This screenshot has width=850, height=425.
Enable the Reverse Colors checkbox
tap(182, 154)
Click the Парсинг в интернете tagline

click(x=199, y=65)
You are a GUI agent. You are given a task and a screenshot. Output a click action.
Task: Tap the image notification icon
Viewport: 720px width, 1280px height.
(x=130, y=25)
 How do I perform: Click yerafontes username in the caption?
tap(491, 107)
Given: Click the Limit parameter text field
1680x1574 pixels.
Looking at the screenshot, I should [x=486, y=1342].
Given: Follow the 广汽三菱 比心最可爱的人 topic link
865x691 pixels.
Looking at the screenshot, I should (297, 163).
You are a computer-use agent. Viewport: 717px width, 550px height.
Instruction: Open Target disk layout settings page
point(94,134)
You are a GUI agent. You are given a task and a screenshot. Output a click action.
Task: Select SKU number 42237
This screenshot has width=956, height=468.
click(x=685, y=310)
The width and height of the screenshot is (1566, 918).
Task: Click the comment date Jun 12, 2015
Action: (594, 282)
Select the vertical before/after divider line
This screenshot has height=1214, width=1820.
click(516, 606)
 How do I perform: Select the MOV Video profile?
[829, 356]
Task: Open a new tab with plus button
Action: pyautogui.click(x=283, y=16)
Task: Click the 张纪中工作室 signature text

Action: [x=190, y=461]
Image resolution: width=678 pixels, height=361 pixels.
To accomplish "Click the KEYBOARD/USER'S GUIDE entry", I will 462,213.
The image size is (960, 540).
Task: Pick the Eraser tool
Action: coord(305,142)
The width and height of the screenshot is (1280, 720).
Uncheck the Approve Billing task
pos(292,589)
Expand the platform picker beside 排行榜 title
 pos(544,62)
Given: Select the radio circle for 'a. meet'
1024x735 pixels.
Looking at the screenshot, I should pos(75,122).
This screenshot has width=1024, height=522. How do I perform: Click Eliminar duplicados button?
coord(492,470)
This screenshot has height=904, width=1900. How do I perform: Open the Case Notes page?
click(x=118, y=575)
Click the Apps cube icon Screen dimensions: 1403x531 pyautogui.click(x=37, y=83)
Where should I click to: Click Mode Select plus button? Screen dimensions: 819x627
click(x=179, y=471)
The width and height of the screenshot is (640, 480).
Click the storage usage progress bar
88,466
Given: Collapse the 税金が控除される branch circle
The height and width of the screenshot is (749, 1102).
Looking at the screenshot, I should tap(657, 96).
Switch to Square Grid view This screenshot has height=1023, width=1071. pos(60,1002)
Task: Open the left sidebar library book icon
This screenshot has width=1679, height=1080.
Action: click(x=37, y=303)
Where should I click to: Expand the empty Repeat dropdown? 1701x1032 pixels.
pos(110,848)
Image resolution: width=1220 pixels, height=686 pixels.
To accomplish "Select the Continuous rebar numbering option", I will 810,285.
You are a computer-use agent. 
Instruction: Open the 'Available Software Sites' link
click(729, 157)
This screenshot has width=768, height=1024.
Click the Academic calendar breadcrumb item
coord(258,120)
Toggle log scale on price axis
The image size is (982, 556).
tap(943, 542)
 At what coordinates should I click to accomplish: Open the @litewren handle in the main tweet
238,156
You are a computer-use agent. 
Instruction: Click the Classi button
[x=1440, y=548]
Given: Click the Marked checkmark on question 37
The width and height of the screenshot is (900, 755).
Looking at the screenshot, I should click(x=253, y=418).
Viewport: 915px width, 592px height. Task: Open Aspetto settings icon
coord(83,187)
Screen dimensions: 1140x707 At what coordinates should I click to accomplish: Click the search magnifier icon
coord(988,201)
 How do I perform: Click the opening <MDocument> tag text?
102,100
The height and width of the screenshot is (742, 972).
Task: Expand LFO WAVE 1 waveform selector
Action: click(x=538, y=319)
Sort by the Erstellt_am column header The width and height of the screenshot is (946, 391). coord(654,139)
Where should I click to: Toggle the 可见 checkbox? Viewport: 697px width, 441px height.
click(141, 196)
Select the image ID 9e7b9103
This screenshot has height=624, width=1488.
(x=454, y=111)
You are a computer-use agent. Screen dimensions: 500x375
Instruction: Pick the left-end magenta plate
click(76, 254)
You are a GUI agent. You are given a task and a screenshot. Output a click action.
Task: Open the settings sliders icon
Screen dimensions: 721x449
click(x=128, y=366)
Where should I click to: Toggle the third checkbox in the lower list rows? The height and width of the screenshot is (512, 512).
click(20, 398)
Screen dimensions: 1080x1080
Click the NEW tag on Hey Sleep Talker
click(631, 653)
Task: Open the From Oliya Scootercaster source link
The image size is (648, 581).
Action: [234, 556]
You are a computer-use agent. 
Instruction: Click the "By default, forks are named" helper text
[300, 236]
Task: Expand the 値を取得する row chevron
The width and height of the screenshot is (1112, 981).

--

Please output the full listing, keeping every character the same.

This screenshot has width=850, height=425.
Enable the Reverse Colors checkbox
tap(182, 154)
Click the Парсинг в интернете tagline

click(x=199, y=65)
You are a GUI agent. You are given a task and a screenshot. Output a click action.
Task: Tap the image notification icon
Viewport: 720px width, 1280px height.
(x=130, y=25)
 How do I perform: Click yerafontes username in the caption?
tap(491, 107)
Given: Click the Limit parameter text field
1680x1574 pixels.
Looking at the screenshot, I should [x=486, y=1342].
Given: Follow the 广汽三菱 比心最可爱的人 topic link
865x691 pixels.
Looking at the screenshot, I should (297, 163).
You are a computer-use agent. Viewport: 717px width, 550px height.
Instruction: Open Target disk layout settings page
point(94,134)
You are a GUI agent. You are given a task and a screenshot. Output a click action.
Task: Select SKU number 42237
This screenshot has width=956, height=468.
click(x=685, y=310)
The width and height of the screenshot is (1566, 918).
Task: Click the comment date Jun 12, 2015
Action: (594, 282)
Select the vertical before/after divider line
This screenshot has height=1214, width=1820.
click(516, 606)
 How do I perform: Select the MOV Video profile?
[829, 356]
Task: Open a new tab with plus button
Action: pyautogui.click(x=283, y=16)
Task: Click the 张纪中工作室 signature text

Action: [x=190, y=461]
Image resolution: width=678 pixels, height=361 pixels.
To accomplish "Click the KEYBOARD/USER'S GUIDE entry", I will 462,213.
The image size is (960, 540).
Task: Pick the Eraser tool
Action: coord(305,142)
The width and height of the screenshot is (1280, 720).
Uncheck the Approve Billing task
pos(292,589)
Expand the platform picker beside 排行榜 title
 pos(544,62)
Given: Select the radio circle for 'a. meet'
1024x735 pixels.
Looking at the screenshot, I should pos(75,122).
This screenshot has width=1024, height=522. How do I perform: Click Eliminar duplicados button?
coord(492,470)
This screenshot has height=904, width=1900. How do I perform: Open the Case Notes page?
click(x=118, y=575)
Click the Apps cube icon Screen dimensions: 1403x531 pyautogui.click(x=37, y=83)
Where should I click to: Click Mode Select plus button? Screen dimensions: 819x627
click(x=179, y=471)
The width and height of the screenshot is (640, 480).
Click the storage usage progress bar
88,466
Given: Collapse the 税金が控除される branch circle
The height and width of the screenshot is (749, 1102).
Looking at the screenshot, I should tap(657, 96).
Switch to Square Grid view This screenshot has height=1023, width=1071. pos(60,1002)
Task: Open the left sidebar library book icon
This screenshot has width=1679, height=1080.
Action: click(x=37, y=303)
Where should I click to: Expand the empty Repeat dropdown? 1701x1032 pixels.
pos(110,848)
Image resolution: width=1220 pixels, height=686 pixels.
To accomplish "Select the Continuous rebar numbering option", I will 810,285.
You are a computer-use agent. 
Instruction: Open the 'Available Software Sites' link
click(729, 157)
This screenshot has width=768, height=1024.
Click the Academic calendar breadcrumb item
coord(258,120)
Toggle log scale on price axis
The image size is (982, 556).
tap(943, 542)
 At what coordinates should I click to accomplish: Open the @litewren handle in the main tweet
238,156
You are a computer-use agent. 
Instruction: Click the Classi button
[x=1440, y=548]
Given: Click the Marked checkmark on question 37
The width and height of the screenshot is (900, 755).
Looking at the screenshot, I should click(x=253, y=418).
Viewport: 915px width, 592px height. Task: Open Aspetto settings icon
coord(83,187)
Screen dimensions: 1140x707 At what coordinates should I click to accomplish: Click the search magnifier icon
coord(988,201)
 How do I perform: Click the opening <MDocument> tag text?
102,100
The height and width of the screenshot is (742, 972).
Task: Expand LFO WAVE 1 waveform selector
Action: click(x=538, y=319)
Sort by the Erstellt_am column header The width and height of the screenshot is (946, 391). coord(654,139)
Where should I click to: Toggle the 可见 checkbox? Viewport: 697px width, 441px height.
click(141, 196)
Select the image ID 9e7b9103
This screenshot has height=624, width=1488.
(x=454, y=111)
You are a computer-use agent. Screen dimensions: 500x375
Instruction: Pick the left-end magenta plate
click(76, 254)
You are a GUI agent. You are given a task and a screenshot. Output a click action.
Task: Open the settings sliders icon
Screen dimensions: 721x449
click(x=128, y=366)
Where should I click to: Toggle the third checkbox in the lower list rows? The height and width of the screenshot is (512, 512).
click(20, 398)
Screen dimensions: 1080x1080
Click the NEW tag on Hey Sleep Talker
click(631, 653)
Task: Open the From Oliya Scootercaster source link
The image size is (648, 581).
Action: [234, 556]
You are a computer-use agent. 
Instruction: Click the "By default, forks are named" helper text
[300, 236]
Task: Expand the 値を取得する row chevron
The width and height of the screenshot is (1112, 981).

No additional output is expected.